D'après les Monumens de Montfaucon.
(Seizième siècle.)
Lorsque l'excès de la propreté eut été porté à ce point qu'un raffiné dut se laver le visage presque tous les jours, on comprit enfin ce que présentaient de répugnant les multiples attributions des barbiers-chirurgiens, et les barbiers-barbants furent créés. A la suite de l'édit de 1637, quelques industriels avisés avaient déjà adopté cette spécialité, mais la corporation ne fut définitivement instituée que par l'édit du 23 mars 1673. «Nous avons reconnu dès il y a longtemps, dit le Roi, que l'usage de faire le poil et de tenir des bains et étuves, et les soins que l'on apporte à tenir le corps humain dans une propreté honneste, estant autant utile à la santé que pour l'ornement et la bienséance, par nostre édit du mois de décembre 1659, nous aurions ordonné l'établissement d'un corps et communauté de Barbiers-Baigneurs-Étuvistes-Perruquiers[75], réduits à deux cens, pour en faire profession particulière, distincte et séparée de celle des maistres chirurgiens-barbiers[76].» Ces deux cents charges étaient vendues par le Roi, et déclarées héréditaires.
C'était là, sans nul doute, une utile réforme, mais dans cet ordre de faits il n'eût pas fallu s'arrêter en si beau chemin. Soumise à un examen même bienveillant, la cour brillante qui entourait Louis XIV aurait perdu beaucoup de son prestige.
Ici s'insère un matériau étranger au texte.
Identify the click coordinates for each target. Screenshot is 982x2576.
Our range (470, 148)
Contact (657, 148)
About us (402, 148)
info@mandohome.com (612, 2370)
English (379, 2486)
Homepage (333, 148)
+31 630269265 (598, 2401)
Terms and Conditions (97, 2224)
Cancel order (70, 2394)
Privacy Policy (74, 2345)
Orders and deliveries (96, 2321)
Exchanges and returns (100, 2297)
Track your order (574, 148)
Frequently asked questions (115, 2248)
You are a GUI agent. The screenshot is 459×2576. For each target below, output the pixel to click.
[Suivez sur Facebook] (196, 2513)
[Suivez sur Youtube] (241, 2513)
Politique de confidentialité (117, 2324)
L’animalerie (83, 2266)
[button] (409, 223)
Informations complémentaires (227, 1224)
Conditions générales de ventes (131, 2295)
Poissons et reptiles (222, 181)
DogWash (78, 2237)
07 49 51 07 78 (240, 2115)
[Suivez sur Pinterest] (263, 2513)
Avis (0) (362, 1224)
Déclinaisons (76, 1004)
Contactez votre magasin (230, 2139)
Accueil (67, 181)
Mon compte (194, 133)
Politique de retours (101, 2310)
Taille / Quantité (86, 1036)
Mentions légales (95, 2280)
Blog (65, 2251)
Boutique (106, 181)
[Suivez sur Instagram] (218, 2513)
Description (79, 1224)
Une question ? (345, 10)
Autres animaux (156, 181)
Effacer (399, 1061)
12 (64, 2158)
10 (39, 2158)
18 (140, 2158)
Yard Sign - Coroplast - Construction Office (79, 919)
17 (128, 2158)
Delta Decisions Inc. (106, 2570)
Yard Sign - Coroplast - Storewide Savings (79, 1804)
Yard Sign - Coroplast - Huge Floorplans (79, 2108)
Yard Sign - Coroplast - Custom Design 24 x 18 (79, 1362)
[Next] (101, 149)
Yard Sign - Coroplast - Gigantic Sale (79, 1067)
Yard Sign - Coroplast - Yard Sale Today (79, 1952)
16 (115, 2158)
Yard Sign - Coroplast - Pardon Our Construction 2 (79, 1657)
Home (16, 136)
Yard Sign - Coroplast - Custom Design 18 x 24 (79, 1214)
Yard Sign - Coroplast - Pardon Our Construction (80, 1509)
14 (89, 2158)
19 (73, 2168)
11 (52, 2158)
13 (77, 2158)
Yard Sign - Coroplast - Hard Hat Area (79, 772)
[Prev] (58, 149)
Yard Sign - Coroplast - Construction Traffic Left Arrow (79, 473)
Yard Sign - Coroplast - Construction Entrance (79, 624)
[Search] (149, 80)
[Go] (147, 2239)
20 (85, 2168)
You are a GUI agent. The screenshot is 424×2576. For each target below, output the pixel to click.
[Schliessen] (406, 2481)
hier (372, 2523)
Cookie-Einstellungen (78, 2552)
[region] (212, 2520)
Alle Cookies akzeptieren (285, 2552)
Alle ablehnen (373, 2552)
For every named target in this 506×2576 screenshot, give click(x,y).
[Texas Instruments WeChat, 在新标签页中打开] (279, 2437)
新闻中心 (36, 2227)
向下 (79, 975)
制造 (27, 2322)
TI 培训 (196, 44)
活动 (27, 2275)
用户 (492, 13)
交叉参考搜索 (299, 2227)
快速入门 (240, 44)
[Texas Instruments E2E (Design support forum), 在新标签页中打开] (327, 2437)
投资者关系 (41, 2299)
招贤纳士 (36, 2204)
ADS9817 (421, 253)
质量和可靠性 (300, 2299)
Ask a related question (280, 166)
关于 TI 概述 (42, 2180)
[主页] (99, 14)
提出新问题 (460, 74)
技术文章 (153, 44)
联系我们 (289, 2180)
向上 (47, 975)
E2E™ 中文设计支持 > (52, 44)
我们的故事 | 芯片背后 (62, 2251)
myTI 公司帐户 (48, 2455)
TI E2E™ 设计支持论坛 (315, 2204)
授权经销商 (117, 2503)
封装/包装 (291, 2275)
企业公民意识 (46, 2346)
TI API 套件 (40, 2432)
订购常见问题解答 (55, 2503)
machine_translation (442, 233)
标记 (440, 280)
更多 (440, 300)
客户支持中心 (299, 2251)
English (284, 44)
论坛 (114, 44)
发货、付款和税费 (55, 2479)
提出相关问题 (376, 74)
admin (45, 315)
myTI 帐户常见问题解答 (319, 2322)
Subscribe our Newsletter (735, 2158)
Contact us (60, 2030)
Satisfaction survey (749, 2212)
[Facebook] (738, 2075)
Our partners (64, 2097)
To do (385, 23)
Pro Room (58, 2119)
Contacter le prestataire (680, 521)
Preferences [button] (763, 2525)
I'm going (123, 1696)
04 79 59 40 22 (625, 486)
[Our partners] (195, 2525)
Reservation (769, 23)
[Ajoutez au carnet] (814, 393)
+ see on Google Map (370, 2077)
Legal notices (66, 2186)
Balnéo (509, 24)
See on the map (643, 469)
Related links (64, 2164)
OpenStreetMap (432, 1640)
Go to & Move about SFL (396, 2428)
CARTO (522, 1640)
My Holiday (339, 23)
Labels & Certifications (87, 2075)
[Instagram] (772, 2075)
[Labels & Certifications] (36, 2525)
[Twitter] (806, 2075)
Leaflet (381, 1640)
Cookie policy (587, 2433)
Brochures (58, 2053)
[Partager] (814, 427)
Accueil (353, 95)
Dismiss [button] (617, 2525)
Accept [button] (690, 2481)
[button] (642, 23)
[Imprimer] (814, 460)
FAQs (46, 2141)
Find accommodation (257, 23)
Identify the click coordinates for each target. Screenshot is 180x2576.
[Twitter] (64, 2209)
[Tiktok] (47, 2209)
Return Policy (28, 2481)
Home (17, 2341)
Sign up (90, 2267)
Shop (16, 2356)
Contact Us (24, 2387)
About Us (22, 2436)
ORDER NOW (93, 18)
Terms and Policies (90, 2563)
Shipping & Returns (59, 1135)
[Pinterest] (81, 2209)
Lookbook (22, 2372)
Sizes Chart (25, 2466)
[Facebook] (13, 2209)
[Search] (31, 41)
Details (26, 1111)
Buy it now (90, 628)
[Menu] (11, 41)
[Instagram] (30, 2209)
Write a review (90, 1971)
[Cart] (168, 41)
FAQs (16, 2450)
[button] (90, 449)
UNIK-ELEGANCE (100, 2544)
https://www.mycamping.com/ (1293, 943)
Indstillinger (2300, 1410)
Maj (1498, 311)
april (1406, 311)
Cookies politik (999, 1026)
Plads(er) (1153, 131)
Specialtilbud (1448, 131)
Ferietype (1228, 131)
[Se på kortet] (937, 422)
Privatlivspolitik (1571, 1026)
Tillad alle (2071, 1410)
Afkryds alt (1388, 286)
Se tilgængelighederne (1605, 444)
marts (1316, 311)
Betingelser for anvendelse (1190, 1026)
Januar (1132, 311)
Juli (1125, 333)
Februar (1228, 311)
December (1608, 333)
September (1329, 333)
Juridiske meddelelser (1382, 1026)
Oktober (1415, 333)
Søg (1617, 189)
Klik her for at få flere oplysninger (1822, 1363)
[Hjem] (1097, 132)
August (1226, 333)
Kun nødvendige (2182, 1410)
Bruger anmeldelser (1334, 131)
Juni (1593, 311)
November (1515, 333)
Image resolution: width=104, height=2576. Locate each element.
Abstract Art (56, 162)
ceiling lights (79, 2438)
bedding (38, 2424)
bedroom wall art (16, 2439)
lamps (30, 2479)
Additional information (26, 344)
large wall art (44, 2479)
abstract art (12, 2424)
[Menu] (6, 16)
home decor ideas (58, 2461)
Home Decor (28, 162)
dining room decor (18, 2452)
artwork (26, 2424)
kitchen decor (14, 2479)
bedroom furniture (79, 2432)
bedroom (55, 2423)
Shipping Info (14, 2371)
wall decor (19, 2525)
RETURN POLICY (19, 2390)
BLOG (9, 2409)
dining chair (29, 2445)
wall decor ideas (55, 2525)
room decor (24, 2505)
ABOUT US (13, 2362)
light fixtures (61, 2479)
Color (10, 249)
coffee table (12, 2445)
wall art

On commençait, il est vrai, à comprendre qu'il était bon de se laver de temps en temps, et l'on revenait peu à peu à l'idée que l'eau pouvait avoir été faite pour cela; on la subissait cependant plus qu'on ne l'aimait. L'usage quotidien d'abondantes ablutions telles que nous les pratiquons aujourd'hui eût certainement paru alors une singularité. Le plus souvent, les gens soigneux se bornaient à promener le matin sur leur visage un petit tampon de coton trempé dans de l'alcool très-faible et aromatisé. Un manuel des bienséances, imprimé en 1782, prohibe encore l'emploi de l'eau pour la toilette: «Il est de la propreté de se nettoyer tous les matins le visage avec un linge blanc, pour le décrasser. Il est moins bien de le laver avec de l'eau, car cela rend le visage plus susceptible du froid en hiver et du hâle en été[77].» On voit que l'auteur, brave docteur en théologie, n'avait pas sur la physiologie et l'hygiène des notions bien exactes. Madame de Motteville éprouve le besoin de nous dire qu'Anne d'Autriche était «propre et fort nette»; elle ne néglige pas non plus de nous apprendre que, lors de l'arrivée de la reine Christine à Compiègne, les mains de l'auguste souveraine «étoient si crasseuses qu'il étoit impossible d'y apercevoir quelque beauté[78]». On sait, du reste, que la fistule dont fut atteint Louis XIV est parfois le résultat d'un manque de propreté, et que le roi-soleil avait souvent son sommeil troublé par des punaises[79].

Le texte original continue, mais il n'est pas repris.